TASK STATEMENT
In the material below, swap "icon" for "symbol" and give all of it again with no other change. Leave out the pictures.

MATERIAL PROVIDED
— Begin —

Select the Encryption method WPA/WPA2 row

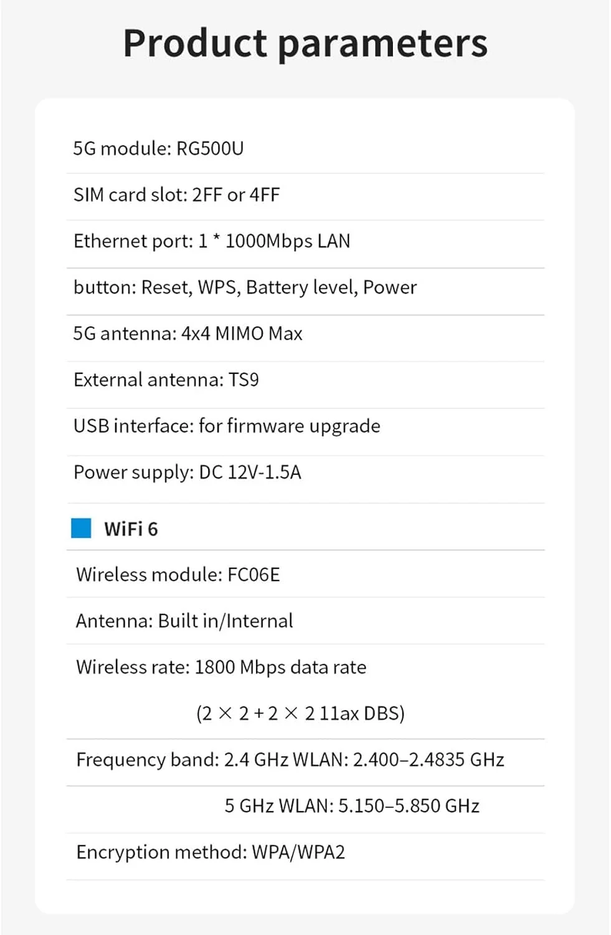(x=211, y=852)
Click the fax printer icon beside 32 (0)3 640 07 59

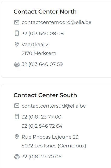tap(17, 64)
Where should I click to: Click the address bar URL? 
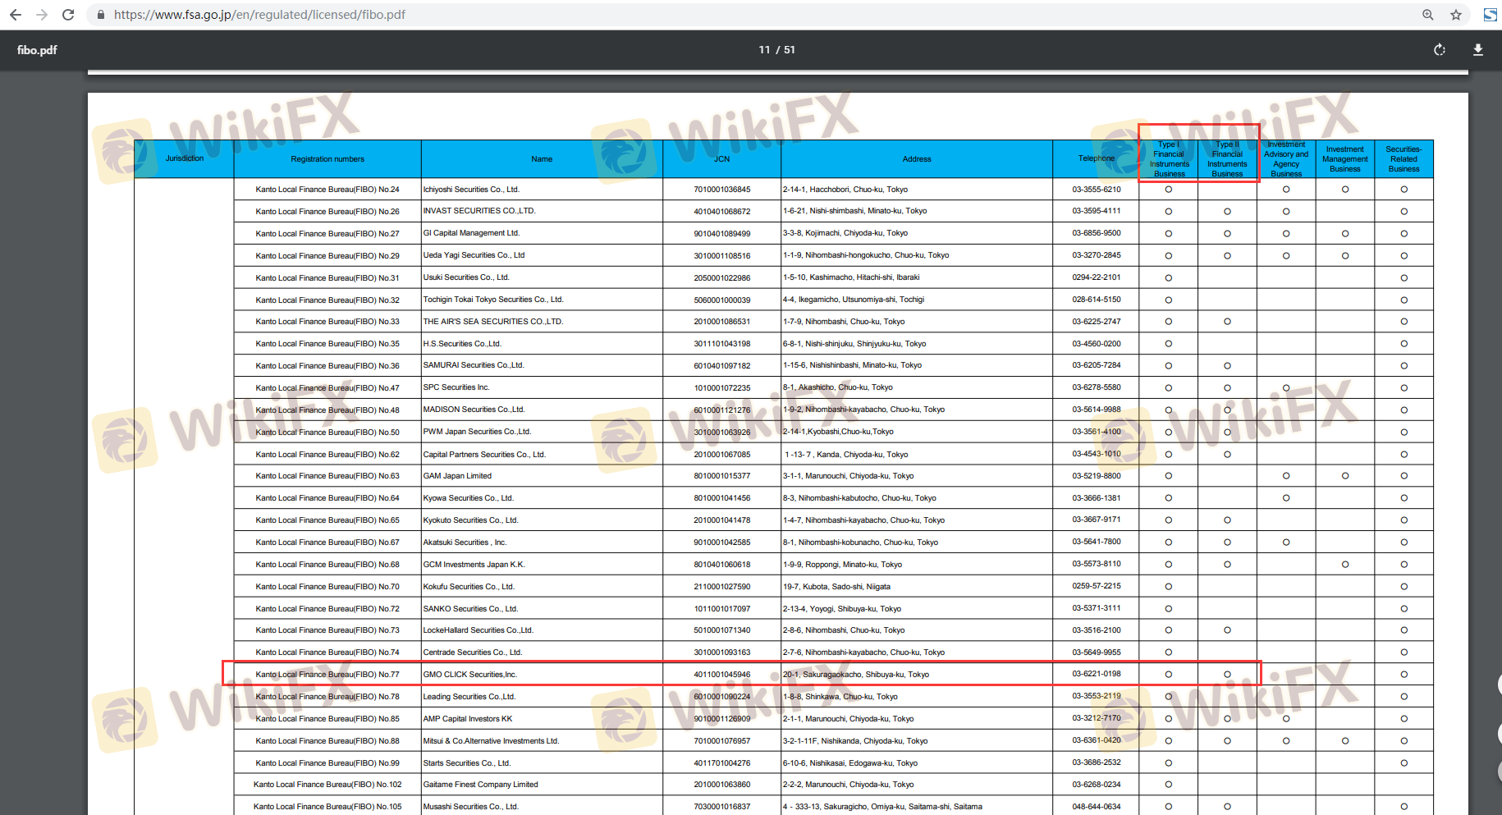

— End —

SOLUTION FOR THIS PROBLEM
Select the Encryption method WPA/WPA2 row

(x=211, y=852)
Click the fax printer symbol beside 32 (0)3 640 07 59

tap(17, 64)
Where should I click to: Click the address bar URL? 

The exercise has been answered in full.